━━━━━ Selected extract ━━━━━

Regarding claims 9-14, the scope of the instant claims does not differ substantially from that of claims 2-7, and they are rejected for the same reasons, respectively.  Regarding claim 15, the scope of the instant claim does not differ substantially from that of claims 1 and 2, and it is rejected for the same reasons.  Regarding claims 16-20, the scope of the instant claims does not differ substantially from that of claims 2-6, and they are rejected for the same reasons, respectively.

Response to Arguments
Rejection of claims under §103:
Applicant’s arguments with respect to the claims have been fully considered but are moot in view of the new grounds of rejection.  


Conclusion
The prior art made of record and not relied upon is considered pertinent to applicant's disclosure.  Orr discloses GPU-initiated network messages.  LeBeane discloses GPU triggered networking.
Applicant's amendment necessitated the new ground(s) of rejection presented in this Office action.  Accordingly, THIS ACTION IS MADE FINAL.  See MPEP § 706.07(a).  Applicant is reminded of the extension of time policy as set forth in 37 CFR 1.136(a).

━━━━━

**Short exercise 1:** According to the office action excerpt, what does LeBeane disclose?
**Short exercise 2:** Extend the office action excerpt, beginning right after its final sentence.

━━━━━ Items ━━━━━

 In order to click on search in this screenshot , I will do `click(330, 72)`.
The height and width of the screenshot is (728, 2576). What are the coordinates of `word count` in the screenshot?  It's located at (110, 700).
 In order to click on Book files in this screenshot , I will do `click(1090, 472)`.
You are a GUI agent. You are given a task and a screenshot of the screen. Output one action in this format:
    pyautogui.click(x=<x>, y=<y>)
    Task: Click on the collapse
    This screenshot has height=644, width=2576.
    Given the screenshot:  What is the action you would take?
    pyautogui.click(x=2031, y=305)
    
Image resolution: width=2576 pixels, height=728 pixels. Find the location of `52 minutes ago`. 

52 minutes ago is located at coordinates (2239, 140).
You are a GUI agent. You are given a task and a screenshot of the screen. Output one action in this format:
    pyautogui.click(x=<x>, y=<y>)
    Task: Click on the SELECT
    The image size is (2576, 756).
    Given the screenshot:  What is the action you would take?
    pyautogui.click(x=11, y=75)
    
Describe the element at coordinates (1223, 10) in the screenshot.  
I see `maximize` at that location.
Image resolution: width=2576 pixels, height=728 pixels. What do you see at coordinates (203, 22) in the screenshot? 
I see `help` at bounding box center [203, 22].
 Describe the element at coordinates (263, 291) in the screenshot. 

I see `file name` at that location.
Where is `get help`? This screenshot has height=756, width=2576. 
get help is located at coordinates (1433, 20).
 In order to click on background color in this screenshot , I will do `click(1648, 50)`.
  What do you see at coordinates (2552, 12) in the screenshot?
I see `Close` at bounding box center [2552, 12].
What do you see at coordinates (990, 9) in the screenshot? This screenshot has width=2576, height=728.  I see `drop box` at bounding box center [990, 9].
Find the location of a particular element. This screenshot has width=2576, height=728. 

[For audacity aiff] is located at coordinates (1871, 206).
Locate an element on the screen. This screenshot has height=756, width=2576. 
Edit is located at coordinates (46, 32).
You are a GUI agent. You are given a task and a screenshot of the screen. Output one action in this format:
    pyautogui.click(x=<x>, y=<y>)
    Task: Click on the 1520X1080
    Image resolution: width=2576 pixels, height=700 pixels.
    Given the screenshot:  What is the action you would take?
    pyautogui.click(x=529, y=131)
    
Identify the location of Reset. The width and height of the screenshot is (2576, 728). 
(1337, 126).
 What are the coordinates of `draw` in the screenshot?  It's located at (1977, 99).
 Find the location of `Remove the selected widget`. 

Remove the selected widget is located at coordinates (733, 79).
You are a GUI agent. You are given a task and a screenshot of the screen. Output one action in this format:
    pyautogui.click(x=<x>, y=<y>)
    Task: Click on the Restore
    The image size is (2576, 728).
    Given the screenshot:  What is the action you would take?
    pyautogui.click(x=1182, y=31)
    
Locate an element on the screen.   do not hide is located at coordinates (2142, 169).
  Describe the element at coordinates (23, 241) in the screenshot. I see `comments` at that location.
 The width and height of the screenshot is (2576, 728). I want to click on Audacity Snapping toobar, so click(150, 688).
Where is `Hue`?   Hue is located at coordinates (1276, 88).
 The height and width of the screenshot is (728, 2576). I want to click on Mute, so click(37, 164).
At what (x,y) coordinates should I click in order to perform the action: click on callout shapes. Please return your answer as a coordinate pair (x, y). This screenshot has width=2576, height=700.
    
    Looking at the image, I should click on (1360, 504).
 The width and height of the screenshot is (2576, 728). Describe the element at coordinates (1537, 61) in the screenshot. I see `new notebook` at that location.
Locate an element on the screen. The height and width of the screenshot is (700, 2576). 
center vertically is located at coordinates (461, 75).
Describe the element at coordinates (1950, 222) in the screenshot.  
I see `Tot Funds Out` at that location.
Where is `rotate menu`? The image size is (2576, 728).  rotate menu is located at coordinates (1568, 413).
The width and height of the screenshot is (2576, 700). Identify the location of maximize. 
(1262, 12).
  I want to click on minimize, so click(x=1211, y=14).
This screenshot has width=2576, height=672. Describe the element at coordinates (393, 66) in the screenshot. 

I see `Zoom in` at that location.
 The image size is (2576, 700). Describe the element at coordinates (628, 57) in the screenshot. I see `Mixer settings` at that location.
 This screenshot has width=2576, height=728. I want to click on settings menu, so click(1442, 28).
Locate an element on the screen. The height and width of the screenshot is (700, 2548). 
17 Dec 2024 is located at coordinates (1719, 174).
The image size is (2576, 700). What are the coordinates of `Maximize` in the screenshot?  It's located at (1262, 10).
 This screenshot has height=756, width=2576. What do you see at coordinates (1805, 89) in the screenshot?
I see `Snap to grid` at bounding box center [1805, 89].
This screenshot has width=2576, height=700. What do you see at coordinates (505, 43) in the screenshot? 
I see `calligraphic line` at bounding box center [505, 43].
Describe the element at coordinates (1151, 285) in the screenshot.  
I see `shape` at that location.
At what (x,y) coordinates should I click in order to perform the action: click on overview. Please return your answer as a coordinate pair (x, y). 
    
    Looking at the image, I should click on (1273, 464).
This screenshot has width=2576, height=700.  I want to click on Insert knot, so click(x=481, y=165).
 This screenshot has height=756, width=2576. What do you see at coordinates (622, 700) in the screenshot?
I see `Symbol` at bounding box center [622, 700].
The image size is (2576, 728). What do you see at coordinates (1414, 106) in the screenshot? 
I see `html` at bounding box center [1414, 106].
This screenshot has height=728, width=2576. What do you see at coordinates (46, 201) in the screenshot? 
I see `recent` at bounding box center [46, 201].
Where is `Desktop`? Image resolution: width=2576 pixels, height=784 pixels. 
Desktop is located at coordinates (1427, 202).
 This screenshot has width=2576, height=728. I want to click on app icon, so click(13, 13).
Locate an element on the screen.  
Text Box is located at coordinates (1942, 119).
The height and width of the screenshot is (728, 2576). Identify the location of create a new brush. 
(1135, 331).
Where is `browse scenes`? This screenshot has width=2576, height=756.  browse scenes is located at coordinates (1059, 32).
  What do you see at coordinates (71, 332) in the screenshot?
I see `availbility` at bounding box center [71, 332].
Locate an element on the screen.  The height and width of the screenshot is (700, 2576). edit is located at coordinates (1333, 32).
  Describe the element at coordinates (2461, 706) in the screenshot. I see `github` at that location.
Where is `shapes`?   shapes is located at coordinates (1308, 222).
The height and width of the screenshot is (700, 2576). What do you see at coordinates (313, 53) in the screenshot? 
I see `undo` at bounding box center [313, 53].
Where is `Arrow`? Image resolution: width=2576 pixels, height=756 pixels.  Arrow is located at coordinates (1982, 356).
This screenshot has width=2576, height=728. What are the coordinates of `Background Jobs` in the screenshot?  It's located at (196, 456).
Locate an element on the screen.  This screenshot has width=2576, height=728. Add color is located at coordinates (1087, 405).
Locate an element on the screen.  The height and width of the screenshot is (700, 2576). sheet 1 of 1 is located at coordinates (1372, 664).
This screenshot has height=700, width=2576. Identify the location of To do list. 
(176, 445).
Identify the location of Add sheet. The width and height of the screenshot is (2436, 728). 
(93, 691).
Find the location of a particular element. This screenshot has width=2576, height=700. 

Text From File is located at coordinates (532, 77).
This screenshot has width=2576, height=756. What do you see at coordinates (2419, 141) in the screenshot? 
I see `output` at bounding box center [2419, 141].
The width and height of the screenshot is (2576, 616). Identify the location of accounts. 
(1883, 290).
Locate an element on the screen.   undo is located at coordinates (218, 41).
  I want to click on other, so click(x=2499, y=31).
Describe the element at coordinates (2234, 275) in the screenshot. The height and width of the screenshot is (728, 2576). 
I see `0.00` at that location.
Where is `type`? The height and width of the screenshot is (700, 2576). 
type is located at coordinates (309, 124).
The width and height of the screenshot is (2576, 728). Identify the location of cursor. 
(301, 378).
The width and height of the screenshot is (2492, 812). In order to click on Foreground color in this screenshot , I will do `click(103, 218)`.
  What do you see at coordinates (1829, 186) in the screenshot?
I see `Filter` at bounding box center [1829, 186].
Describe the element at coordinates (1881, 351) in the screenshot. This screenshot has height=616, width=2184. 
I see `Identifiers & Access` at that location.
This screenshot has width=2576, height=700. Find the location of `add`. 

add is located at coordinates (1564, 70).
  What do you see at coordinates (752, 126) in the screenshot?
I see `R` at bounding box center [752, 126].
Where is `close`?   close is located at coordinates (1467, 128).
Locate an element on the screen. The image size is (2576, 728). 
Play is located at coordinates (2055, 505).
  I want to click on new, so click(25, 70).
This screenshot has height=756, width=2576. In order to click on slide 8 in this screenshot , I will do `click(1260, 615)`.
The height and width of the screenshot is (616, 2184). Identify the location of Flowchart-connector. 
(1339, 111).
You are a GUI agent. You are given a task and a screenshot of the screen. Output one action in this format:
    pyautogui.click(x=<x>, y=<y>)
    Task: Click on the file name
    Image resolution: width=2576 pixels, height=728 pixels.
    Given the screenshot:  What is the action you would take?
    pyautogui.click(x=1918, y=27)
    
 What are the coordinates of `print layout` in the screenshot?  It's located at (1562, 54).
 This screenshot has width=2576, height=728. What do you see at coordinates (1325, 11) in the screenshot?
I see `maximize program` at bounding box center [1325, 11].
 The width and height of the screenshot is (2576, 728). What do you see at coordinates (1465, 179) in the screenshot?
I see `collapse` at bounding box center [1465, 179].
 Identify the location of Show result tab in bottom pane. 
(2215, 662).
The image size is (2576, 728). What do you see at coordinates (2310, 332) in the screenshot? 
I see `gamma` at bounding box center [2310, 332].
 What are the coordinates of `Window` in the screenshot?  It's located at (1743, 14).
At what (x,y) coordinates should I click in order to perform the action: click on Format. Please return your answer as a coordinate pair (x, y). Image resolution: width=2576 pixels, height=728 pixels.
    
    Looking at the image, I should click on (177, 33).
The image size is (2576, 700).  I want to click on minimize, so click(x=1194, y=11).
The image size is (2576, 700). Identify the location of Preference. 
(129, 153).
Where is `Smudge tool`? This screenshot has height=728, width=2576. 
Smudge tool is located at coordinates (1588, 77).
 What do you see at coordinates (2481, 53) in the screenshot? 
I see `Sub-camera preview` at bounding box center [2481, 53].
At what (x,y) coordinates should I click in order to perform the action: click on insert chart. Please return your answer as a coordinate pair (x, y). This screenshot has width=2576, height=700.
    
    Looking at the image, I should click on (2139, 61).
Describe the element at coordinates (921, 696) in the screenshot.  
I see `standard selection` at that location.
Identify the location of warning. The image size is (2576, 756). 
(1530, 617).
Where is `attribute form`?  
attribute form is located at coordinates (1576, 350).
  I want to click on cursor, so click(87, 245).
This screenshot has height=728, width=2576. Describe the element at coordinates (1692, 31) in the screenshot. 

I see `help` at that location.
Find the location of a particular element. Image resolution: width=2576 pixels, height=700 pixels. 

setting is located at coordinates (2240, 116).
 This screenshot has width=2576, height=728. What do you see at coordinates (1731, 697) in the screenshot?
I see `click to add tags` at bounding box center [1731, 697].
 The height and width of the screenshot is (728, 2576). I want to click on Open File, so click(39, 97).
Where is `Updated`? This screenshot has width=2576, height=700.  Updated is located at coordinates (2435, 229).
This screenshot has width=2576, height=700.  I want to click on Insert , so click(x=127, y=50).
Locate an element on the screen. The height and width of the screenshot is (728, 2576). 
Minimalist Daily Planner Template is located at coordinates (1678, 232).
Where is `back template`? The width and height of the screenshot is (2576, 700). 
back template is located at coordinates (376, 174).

━━━━━

**Task output 1:** GPU triggered networking.

**Task output 2:**
A shortened statutory period for reply to this final action is set to expire THREE MONTHS from the mailing date of this action.  In the event a first reply is filed within TWO MONTHS of the mailing date of this final action and the advisory action is not mailed until after the end of the THREE-MONTH shortened statutory period, then the shortened statutory period will expire on the date the advisory action is mailed, and any extension fee pursuant to 37 CFR 1.136(a) will be calculated from the mailing date of the advisory action.  In no event, however, will the statutory period for reply expire later than SIX MONTHS from the date of this final action. 
Any inquiry concerning this communication or earlier communications from the examiner should be directed to KIMBERLY L JORDAN whose telephone number is (571)270-5481.  The examiner can normally be reached on Monday-Friday 9:30am-5:30pm.
Examiner interviews are available via telephone, in-person, and video conferencing using a USPTO supplied web-based collaboration tool. To schedule an interview, applicant is encouraged to use the USPTO Automated Interview Request (AIR) at http://www.uspto.gov/interviewpractice.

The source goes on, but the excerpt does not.